Il criterio di verità che usiamo è il nostro, il criterio di giustizia è il nostro, l’esperienza dell’amore è solo quella che a noi pare bene vivere.
Invece, spesso, nel Vangelo e nella Bibbia si fa notare che c’è una assoluta diversità, che il farsi uomo da parte di Dio è per elevare l’uomo alla grandezza di Dio, non per ridurre Dio all’orizzonte umano.
Le Mie vie non sono le tue vie.
C’è una apertura, bella, verso l’oltre, che deve sempre aprire la nostra intelligenza: il mondo che il Vangelo ci presenta sta stretto, sempre, nelle nostre eventuali realizzazioni di esso.
Questa alterità di Dio era molto avvertita dal “pio ebreo”, tanto che di Dio non si poteva fare nessuna rappresentazione iconografica e non si poteva pronunciare nemmeno il suo nome: erano persino esagerati, proprio perché dovevano combattere l’idolatria, la elevazione di se stessi e delle creature a divinità.
Noi pensiamo sempre a queste idolatrie come … a delle statuette, che rappresentano qualche Dio, ma l’idolatria più vera è quella che … noi viviamo nei confronti del del denaro, nei confronti di tutti i vizi che siamo stati capaci di mettere assieme.

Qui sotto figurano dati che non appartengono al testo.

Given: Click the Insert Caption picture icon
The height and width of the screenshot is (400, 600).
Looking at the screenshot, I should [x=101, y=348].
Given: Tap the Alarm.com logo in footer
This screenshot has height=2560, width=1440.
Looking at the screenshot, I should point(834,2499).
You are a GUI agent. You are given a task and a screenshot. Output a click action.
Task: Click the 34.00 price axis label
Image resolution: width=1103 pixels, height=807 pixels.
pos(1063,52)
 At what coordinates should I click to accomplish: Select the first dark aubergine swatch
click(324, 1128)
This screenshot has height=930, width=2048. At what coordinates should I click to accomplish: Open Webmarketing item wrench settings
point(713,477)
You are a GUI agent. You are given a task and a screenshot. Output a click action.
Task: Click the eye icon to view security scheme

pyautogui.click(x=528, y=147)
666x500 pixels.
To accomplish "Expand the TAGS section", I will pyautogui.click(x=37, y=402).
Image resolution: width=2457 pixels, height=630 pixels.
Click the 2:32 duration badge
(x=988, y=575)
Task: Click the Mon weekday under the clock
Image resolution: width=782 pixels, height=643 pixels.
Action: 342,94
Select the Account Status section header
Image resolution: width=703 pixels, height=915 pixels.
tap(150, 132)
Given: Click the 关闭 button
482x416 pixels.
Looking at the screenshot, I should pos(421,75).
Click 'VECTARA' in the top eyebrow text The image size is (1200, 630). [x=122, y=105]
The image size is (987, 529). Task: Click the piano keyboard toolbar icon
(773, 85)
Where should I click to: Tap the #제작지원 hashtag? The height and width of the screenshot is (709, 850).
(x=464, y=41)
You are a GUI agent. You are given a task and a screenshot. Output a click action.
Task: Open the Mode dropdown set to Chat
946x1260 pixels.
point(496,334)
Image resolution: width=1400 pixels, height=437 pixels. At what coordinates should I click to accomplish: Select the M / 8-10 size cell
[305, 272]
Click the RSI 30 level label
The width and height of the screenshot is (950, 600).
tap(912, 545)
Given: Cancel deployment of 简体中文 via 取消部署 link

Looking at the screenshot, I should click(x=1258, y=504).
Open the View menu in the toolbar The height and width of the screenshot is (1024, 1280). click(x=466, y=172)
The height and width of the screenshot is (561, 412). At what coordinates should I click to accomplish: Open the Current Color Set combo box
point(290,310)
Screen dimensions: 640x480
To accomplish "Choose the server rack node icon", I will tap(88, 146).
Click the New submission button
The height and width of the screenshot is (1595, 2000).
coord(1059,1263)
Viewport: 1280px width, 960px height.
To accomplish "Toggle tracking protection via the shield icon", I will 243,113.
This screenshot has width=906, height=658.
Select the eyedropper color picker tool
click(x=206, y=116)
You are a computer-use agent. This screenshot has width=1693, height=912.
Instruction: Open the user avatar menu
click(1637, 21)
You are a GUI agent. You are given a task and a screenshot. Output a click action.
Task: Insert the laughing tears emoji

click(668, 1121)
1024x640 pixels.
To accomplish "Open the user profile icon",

Noi oggi non siamo tentati di costruirci idoli verso i quali esercitare un culto, ma … in maniera molto più furbesca, facciamo diventare Dio le cose, il denaro, il divertimento, il successo.
Ci facciamo una religione su misura.
Ma Dio … non è di questo mondo: Lui non ci abbandona mai, non per livellarci al ribasso, ma per esaltarci e portarci nella sua pienezza.